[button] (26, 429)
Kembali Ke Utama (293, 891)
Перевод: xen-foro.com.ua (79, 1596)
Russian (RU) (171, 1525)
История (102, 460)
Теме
——
EXERCISE AIM >>
Reproduce all of the records above, substituting "Ukrainian" for "Russian" and leaving everything else unchanged.

RESPONSE BELOW >>
[button] (26, 429)
Kembali Ke Utama (293, 891)
Перевод: xen-foro.com.ua (79, 1596)
Ukrainian (RU) (171, 1525)
История (102, 460)
Теме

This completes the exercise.